Two students have had abstracts accepted to the Moravian College Undergraduate Conference on Medieval Studies. Emily Aguilar ‘22, a Classical Languages major, and Elinor Berger ‘22, an English major, will attend the conference on December 7 to present their papers.
The Medieval Studies is one of many undergraduate conferences hosted by Moravian College. The conference will involve three sessions of paper presentations, as well as a plenary lecture by Bryn Mawr professor of Medieval history Elly Truitt. Her talk is titled “Demons and Divination: Artificial Intelligence Before AI”.
Elinor Berger: “Deep Within a Fairy Forest: An analysis of the conflation of the fairy otherworld with the Roman underworld in Middle English Romance.”
Fairy lore in medieval romance often merges British folklore with Greco-Roman classics.
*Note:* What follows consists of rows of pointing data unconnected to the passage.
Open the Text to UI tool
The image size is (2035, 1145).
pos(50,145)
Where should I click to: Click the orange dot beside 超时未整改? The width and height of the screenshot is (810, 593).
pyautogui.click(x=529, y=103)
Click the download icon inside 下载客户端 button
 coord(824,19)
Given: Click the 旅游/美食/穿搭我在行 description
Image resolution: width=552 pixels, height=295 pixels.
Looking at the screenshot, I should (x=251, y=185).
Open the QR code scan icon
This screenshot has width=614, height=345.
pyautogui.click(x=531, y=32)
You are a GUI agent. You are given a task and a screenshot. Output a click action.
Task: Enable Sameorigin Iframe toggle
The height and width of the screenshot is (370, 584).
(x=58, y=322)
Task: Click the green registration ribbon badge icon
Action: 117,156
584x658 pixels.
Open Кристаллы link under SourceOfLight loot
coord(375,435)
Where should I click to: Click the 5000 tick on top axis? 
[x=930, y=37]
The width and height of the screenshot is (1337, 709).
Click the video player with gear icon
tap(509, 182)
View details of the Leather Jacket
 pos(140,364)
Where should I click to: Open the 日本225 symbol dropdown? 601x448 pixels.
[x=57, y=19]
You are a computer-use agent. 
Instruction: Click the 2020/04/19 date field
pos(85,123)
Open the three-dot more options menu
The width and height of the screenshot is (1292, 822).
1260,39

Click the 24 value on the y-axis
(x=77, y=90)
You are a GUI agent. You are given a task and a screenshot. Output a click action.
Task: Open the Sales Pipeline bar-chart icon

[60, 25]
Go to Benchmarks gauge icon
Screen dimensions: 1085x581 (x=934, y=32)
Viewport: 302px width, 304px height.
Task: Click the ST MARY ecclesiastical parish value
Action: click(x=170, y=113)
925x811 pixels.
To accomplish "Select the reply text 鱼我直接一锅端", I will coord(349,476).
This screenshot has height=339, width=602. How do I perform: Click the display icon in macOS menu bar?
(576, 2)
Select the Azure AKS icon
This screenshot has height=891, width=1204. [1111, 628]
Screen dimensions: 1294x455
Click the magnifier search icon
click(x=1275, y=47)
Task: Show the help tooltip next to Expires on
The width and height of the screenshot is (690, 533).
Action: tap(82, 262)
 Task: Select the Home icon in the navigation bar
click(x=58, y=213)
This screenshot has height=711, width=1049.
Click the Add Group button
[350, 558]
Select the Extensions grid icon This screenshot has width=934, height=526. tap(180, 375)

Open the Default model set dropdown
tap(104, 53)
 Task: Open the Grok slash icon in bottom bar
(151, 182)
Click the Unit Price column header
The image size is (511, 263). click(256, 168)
Relating British culture to an already well-established and academic canon. Consistent parallels are made between the classical underworld and the fairy “otherworld,” whether that otherworld is the Arthurian “Avalon” or the Irish “Tír na nÓg.” These parallels not only emerge through scenery and theme but also through the recycling of characters such as Pluto and Prosperpina. The use of Greco-Roman imagery in the context of the Middle English Romance indicates a cultural shift towards appreciating and validating folklore which had been previously barred from academic study. By evaluating the conflation of the fairy otherworld with the underworld, and the cultural implications of such a conflation, we can determine the reason as to how and why fairy lore became such a staple in British culture in later centuries and led to the creation of fairy myths that are still being retold and reenacted today.
Emily Aguilar: “Masculinity, Power, and Death: Cleopatra in Boccaccio’s De Mulieribus Claris”
While the Roman Republic collapsed, Cleopatra VII ruled Egypt as the most powerful woman in the world. Nearly 1400 years later, Giovanni Boccaccio wrote De Mulieribus Claris to honor women who overcame the limitations of their sex with a “manly spirit” (virilus animus). However, Cleopatra was a puzzle to Boccaccio: while she undeniably displayed the “manly”characteristics of intelligence and bravery, Boccaccio’s Roman sources portrayed her as an uncontrollable corrupting influence. In this paper I will explore Cleopatra’s masculinity and power in De Mulieribus Claris, specifically through her interactions with men. Because Boccaccio’s intended audience was educated men, Cleopatra could not seem to justify female sexuality and ambition, lest she be seen as a threat to her male reader’s power. The result is a vilified and demeaned Cleopatra, who must be destroyed by honorable men.